This is the first article in a three part series on the development of culture in schools. In this series, Craig D’cruz, National Education Consultant at CompliSpace, explores how schools can create a culture of awareness regarding child sexual abuse, which is increasingly required by legislation. In Part One of this series, Craig will be examining how to define culture and why it is relevant to the work of the Royal Commission.
The findings of the Royal Commission into Institutional Responses to Child Sexual Abuse (Royal Commission) are due to be published in December 2017. The Royal Commission has spoken to 5111 people across Australia who have told their stories of sex abuse committed in institutions. It has accepted another 1544 people who are in a queue for private sessions. Many schools have been identified as being environments for the actions of child sex abusers.
The Royal Commission has identified the following research project questions under the themes of primary prevention and preventing recidivism:
- How is child sexual abuse within an institutional context best prevented?
- How do we decrease child vulnerability, prevent potential perpetrators from committing a first offence, prevent re-offending, treat offenders, make organisations more ‘child safe’, close systemic loopholes, and change community attitudes that enable child sexual abuse to occur?
- What programs and strategies have been found to be effective in preventing child sexual abuse?
- What is the logic that underpins common preventative strategies (eg protective behaviours)?
Focussing on the first and second dot points, it can be argued that school culture and, more importantly, a school culture of awareness, is probably one of the greatest tools that can be used to ensure that schools become more child safe and can therefore reduce the potential for further child sexual abuse to occur. State and Territory Governments are already stepping in with sweeping changes to legislation, for example the introduction of the Victorian Child Safe Standards, but no changes will be completely effective if a school has not or does not develop a culture of awareness with regard to child safety and protection.
What is a culture of awareness?
There are various ways to define culture. According to Quappe and Cantatore in their article “What is Cultural Awareness, anyway? How do I build it?”, cultural awareness is defined as the foundation of communication and it involves the ability to stand back from ourselves and become aware of our cultural values, beliefs and perceptions. In other words, we need to ask ourselves why do we do things in that way? How do we see the world? And, why do we react in this particular way?

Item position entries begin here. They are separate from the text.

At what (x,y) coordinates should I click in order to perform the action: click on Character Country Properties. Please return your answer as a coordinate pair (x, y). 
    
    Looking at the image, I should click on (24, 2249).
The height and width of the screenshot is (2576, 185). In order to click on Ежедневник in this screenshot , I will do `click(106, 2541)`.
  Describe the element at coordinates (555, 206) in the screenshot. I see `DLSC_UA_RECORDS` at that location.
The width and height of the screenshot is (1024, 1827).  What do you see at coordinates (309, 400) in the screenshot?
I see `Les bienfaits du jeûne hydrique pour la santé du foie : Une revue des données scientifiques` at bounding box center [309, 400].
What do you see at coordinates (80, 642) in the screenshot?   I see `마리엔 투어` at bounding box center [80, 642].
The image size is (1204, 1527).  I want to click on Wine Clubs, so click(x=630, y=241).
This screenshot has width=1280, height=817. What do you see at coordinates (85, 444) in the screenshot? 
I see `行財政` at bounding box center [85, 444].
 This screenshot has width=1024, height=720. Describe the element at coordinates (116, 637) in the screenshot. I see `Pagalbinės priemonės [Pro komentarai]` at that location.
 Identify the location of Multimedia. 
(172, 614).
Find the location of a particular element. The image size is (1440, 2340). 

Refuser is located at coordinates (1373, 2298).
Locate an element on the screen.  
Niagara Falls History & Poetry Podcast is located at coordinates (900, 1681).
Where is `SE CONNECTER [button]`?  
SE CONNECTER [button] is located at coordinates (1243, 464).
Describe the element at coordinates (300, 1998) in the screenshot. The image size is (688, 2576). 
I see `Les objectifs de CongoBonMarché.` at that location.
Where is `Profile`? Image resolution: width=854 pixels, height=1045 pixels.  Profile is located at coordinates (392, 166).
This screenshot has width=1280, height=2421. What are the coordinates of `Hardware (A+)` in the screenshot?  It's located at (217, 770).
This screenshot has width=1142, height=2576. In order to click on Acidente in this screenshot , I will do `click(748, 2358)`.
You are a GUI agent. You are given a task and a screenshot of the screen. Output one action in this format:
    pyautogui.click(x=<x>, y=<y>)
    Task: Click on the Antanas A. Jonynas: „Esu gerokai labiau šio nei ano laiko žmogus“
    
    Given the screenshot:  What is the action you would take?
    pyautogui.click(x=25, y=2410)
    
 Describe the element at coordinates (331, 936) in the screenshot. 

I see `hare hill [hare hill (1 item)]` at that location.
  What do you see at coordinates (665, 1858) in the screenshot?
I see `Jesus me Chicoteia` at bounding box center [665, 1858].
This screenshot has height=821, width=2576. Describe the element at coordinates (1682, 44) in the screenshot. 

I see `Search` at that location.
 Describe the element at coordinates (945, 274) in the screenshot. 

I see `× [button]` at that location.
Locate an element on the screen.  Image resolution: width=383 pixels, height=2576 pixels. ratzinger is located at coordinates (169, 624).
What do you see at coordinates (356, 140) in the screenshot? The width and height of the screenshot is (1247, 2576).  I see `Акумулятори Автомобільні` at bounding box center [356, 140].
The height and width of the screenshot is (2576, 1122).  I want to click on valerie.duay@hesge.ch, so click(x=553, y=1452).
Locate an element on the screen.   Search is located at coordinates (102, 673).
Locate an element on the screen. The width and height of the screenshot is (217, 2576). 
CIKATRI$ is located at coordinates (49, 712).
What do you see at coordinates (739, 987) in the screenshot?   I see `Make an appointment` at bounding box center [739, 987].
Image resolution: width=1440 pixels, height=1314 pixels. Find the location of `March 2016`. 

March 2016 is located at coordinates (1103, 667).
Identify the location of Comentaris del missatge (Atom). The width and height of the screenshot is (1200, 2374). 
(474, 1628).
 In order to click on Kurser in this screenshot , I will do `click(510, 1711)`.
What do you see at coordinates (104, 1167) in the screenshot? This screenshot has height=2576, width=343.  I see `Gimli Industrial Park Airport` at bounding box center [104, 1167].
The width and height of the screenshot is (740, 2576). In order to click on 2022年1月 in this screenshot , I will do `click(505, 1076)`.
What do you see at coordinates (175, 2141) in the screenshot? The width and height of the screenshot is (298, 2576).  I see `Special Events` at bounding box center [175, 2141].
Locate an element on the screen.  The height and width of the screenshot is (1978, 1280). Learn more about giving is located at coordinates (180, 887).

Dr. Kent D. Peterson from the Department of Educational Administration at the University of Wisconsin-Madison, defines school culture as "the set of norms, values and beliefs, rituals and ceremonies, symbols and stories that make up the 'persona' of the school."
The Glossary of Education Reform notes:
“The term school culture generally refers to the beliefs, perceptions, relationships, attitudes, and written and unwritten rules that shape and influence every aspect of how a school functions, but the term also encompasses more concrete issues such as the physical and emotional safety of students, the orderliness of classrooms and public spaces, or the degree to which a school embraces and celebrates racial, ethnic, linguistic, or cultural diversity. Like the larger social culture, a school culture results from both conscious and unconscious perspectives, values, interactions, and practices, and it is heavily shaped by a school’s particular institutional history. Students, parents, teachers, administrators, and other staff members all contribute to their school’s culture, as do other influences such as the community in which the school is located, the policies that govern how it operates, or the principles upon which the school was founded.”
Why is culture important?
Culture is often described by students, parents and teachers as intangible, but it’s essential.
As a visitor or a prospective parent, you can walk into a school and know immediately whether you want to be there or not. The same thing goes for the students and the staff. Therefore, becoming aware of the cultural dynamics in a school can be a difficult task because culture is generally not conscious to the members of the school community. People learn to see and do things at an unconscious level and our experiences, values and cultural background lead us to see and do things in a certain way. Schools have to step outside of their cultural boundaries and look inwards in order to realise the impact that their culture has on the behaviour of their students and staff.
When a school's culture is not positive, certain behaviours can be tolerated which ultimately harm the school and the members of the school community. Such behaviours can have financial and reputational consequences for the school as well as causing harm to students. For examples of conduct related to poor culture generally (not just on child safety), see:
- Serious corruption culture in Vic public schools: IBAC report
- Teenager sues school, claiming bullying ruined his life
- Out on the Fields: Acceptance starts in school
These examples demonstrate that culture touches on all aspects of a school's environment and relationships. Having a culture of child safety will ensure that students have the best chance of being protected from bullying, homophobia and child abuse.